* **The task**: Wherever a picture appears in the listing below, leave it out and reproduce the rest exactly.

* **Source material**:
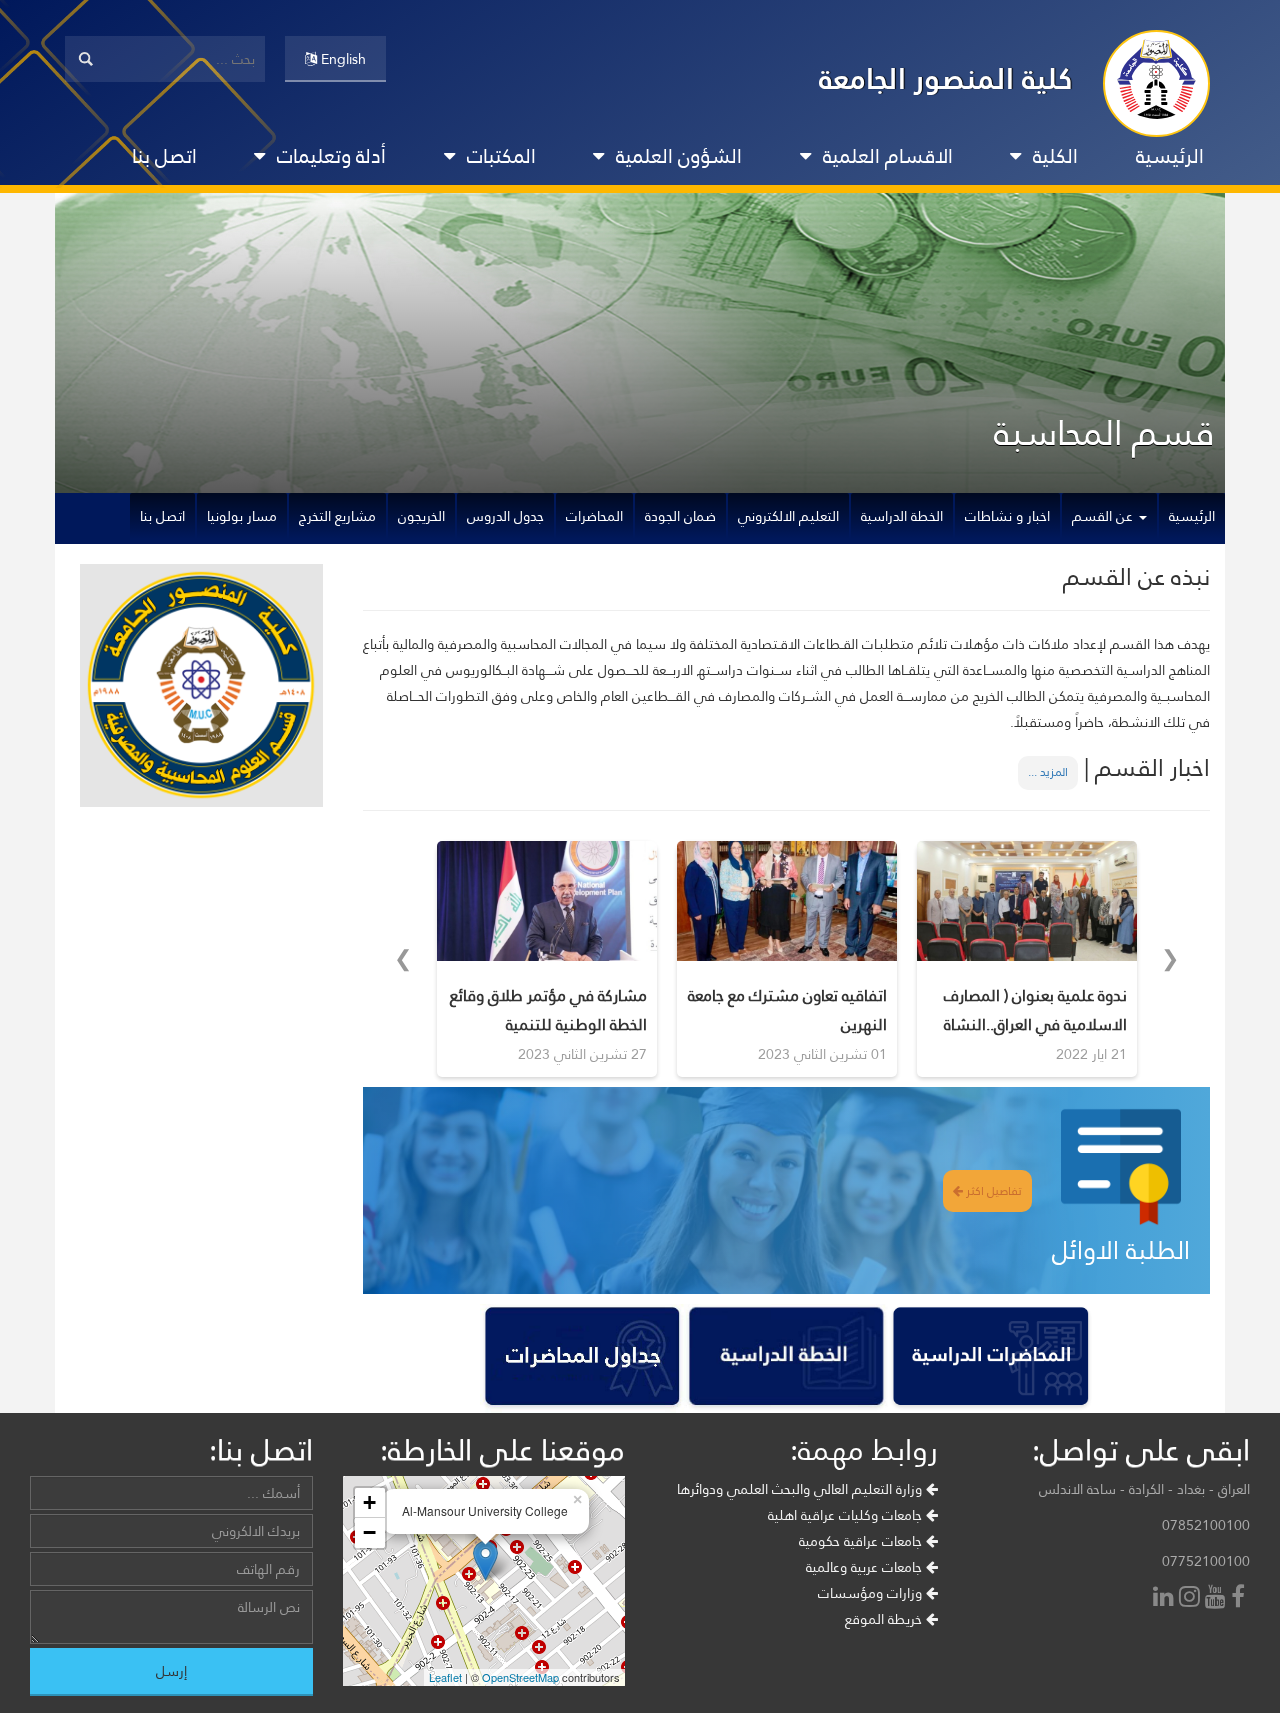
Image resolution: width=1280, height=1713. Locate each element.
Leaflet (445, 1677)
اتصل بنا (164, 156)
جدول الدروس (505, 516)
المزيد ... (1048, 772)
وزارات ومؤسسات (872, 1593)
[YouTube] (1218, 1598)
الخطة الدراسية (902, 516)
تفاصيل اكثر (992, 1191)
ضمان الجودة (680, 516)
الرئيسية (1170, 156)
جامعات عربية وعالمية (866, 1567)
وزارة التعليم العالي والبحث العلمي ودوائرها (801, 1489)
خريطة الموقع (885, 1619)
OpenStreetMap (520, 1677)
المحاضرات (594, 516)
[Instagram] (1192, 1598)
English (341, 59)
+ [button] (369, 1502)
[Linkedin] (1166, 1598)
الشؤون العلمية (679, 156)
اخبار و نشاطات (1007, 516)
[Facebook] (1240, 1598)
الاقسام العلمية (888, 156)
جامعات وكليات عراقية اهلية (847, 1515)
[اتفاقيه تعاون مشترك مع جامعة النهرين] (787, 901)
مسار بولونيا (242, 516)
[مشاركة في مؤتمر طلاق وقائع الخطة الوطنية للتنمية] (547, 901)
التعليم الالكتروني (788, 516)
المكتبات (501, 156)
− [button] (369, 1532)
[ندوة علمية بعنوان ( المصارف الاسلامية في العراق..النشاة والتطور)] (1027, 901)
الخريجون (421, 516)
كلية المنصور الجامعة (946, 78)
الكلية (1055, 156)
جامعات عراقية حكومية (862, 1541)
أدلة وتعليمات (331, 156)
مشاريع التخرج (337, 516)
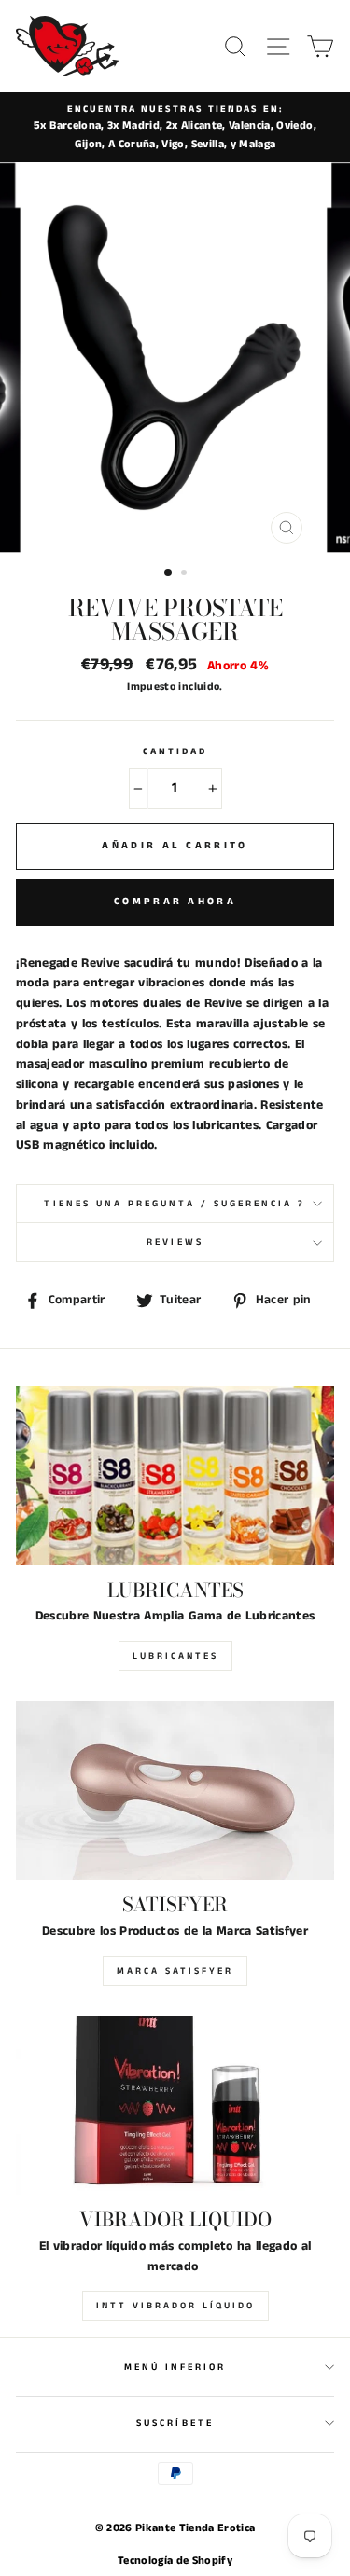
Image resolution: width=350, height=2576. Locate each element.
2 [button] (185, 574)
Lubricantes (175, 1655)
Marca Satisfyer (175, 1970)
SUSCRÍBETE (175, 2423)
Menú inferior (175, 2367)
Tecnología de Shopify (175, 2561)
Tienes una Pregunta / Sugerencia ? (174, 1203)
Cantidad (175, 751)
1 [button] (169, 573)
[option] (175, 127)
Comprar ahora (175, 901)
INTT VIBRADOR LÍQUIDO (175, 2305)
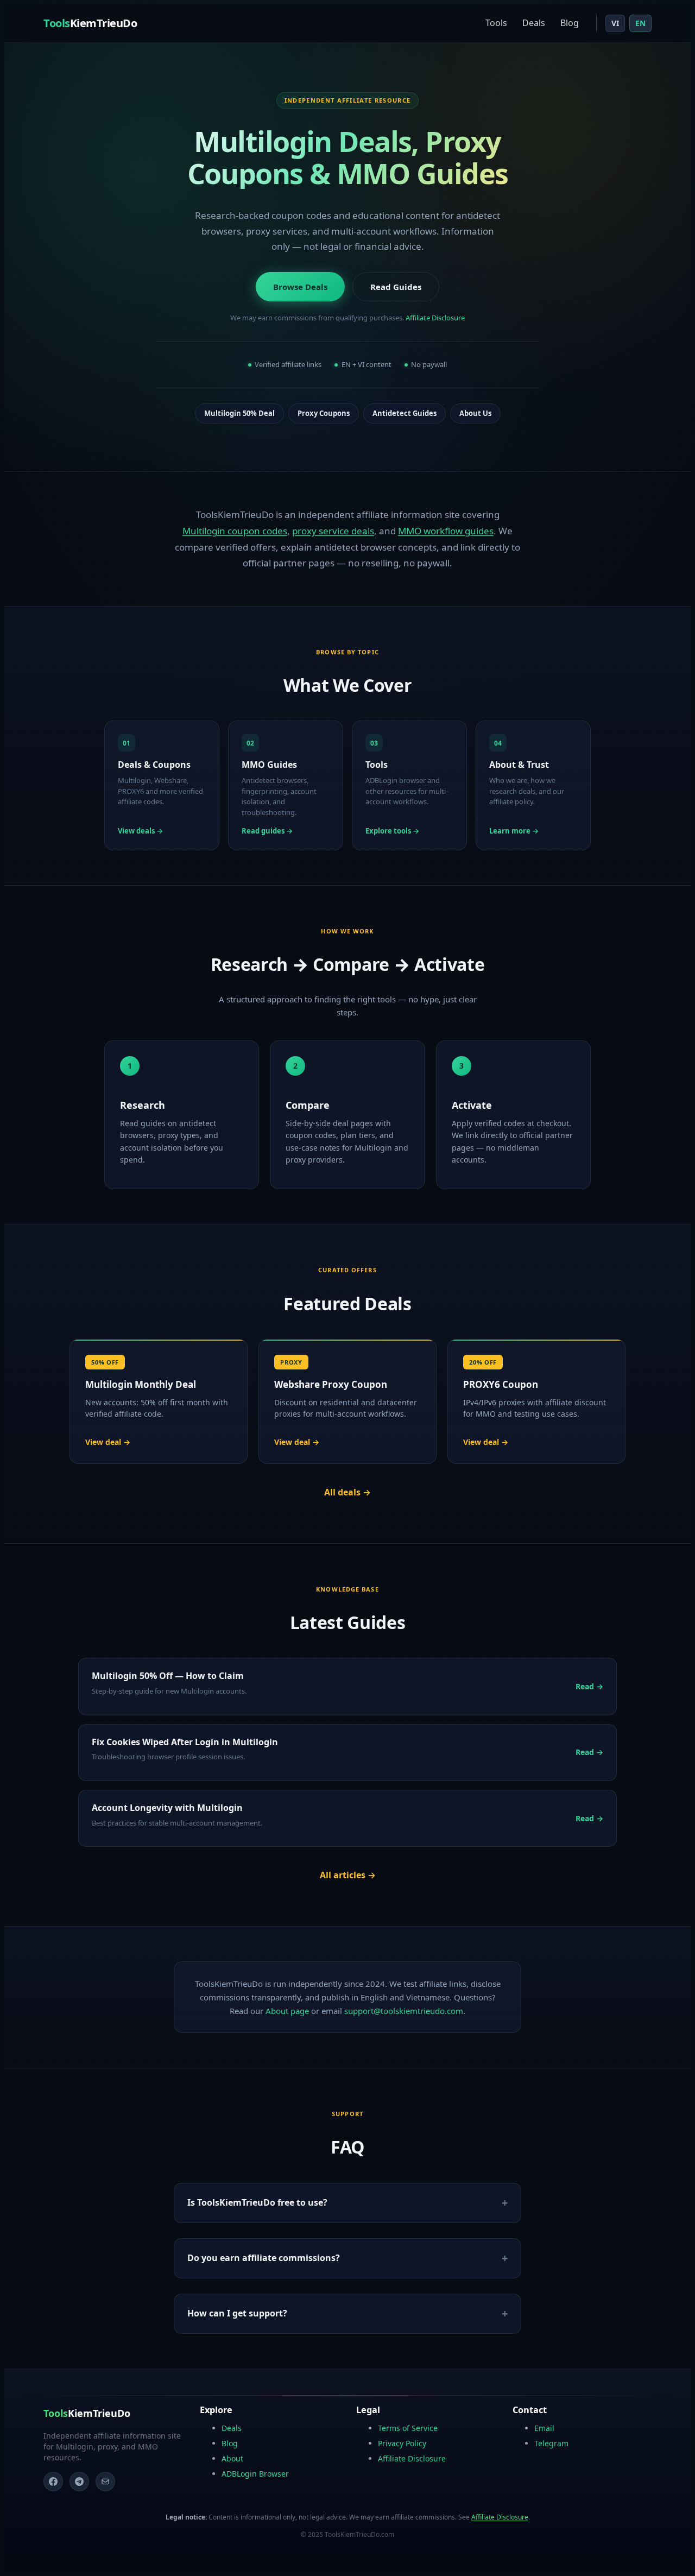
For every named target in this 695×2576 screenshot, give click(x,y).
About (232, 2458)
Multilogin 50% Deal (239, 413)
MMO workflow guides (446, 531)
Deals (533, 23)
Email (544, 2428)
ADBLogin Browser (255, 2473)
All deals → (347, 1492)
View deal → (107, 1442)
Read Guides (395, 286)
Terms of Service (408, 2428)
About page (287, 2010)
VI (615, 23)
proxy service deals (333, 531)
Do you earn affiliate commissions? (263, 2258)
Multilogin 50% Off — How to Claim (168, 1676)
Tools (496, 23)
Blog (569, 23)
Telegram (551, 2443)
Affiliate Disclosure (435, 318)
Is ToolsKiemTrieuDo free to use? (257, 2202)
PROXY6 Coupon (500, 1384)
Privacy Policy (402, 2443)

* **Expected answer**:
Image resolution: width=1280, height=1713. Locate each element.
Leaflet (445, 1677)
اتصل بنا (164, 156)
جدول الدروس (505, 516)
المزيد ... (1048, 772)
وزارات ومؤسسات (872, 1593)
[YouTube] (1218, 1598)
الخطة الدراسية (902, 516)
تفاصيل اكثر (992, 1191)
ضمان الجودة (680, 516)
الرئيسية (1170, 156)
جامعات عربية وعالمية (866, 1567)
وزارة التعليم العالي والبحث العلمي ودوائرها (801, 1489)
خريطة الموقع (885, 1619)
OpenStreetMap (520, 1677)
المحاضرات (594, 516)
[Instagram] (1192, 1598)
English (341, 59)
+ [button] (369, 1502)
[Linkedin] (1166, 1598)
الشؤون العلمية (679, 156)
اخبار و نشاطات (1007, 516)
[Facebook] (1240, 1598)
الاقسام العلمية (888, 156)
جامعات وكليات عراقية اهلية (847, 1515)
[اتفاقيه تعاون مشترك مع جامعة النهرين] (787, 901)
مسار بولونيا (242, 516)
[مشاركة في مؤتمر طلاق وقائع الخطة الوطنية للتنمية] (547, 901)
التعليم الالكتروني (788, 516)
المكتبات (501, 156)
− [button] (369, 1532)
[ندوة علمية بعنوان ( المصارف الاسلامية في العراق..النشاة والتطور)] (1027, 901)
الخريجون (421, 516)
كلية المنصور الجامعة (946, 78)
الكلية (1055, 156)
جامعات عراقية حكومية (862, 1541)
أدلة وتعليمات (331, 156)
مشاريع التخرج (337, 516)
Image resolution: width=350, height=2576. Locate each element.
2 [button] (185, 574)
Lubricantes (175, 1655)
Marca Satisfyer (175, 1970)
SUSCRÍBETE (175, 2423)
Menú inferior (175, 2367)
Tecnología de Shopify (175, 2561)
Tienes una Pregunta / Sugerencia ? (174, 1203)
Cantidad (175, 751)
1 [button] (169, 573)
[option] (175, 127)
Comprar ahora (175, 901)
INTT VIBRADOR LÍQUIDO (175, 2305)
For every named target in this 695×2576 screenshot, give click(x,y).
About (232, 2458)
Multilogin 50% Deal (239, 413)
MMO workflow guides (446, 531)
Deals (533, 23)
Email (544, 2428)
ADBLogin Browser (255, 2473)
All deals → (347, 1492)
View deal → (107, 1442)
Read Guides (395, 286)
Terms of Service (408, 2428)
About page (287, 2010)
VI (615, 23)
proxy service deals (333, 531)
Do you earn affiliate commissions? (263, 2258)
Multilogin 50% Off — How to Claim (168, 1676)
Tools (496, 23)
Blog (569, 23)
Telegram (551, 2443)
Affiliate Disclosure (435, 318)
Is ToolsKiemTrieuDo free to use? (257, 2202)
PROXY6 Coupon (500, 1384)
Privacy Policy (402, 2443)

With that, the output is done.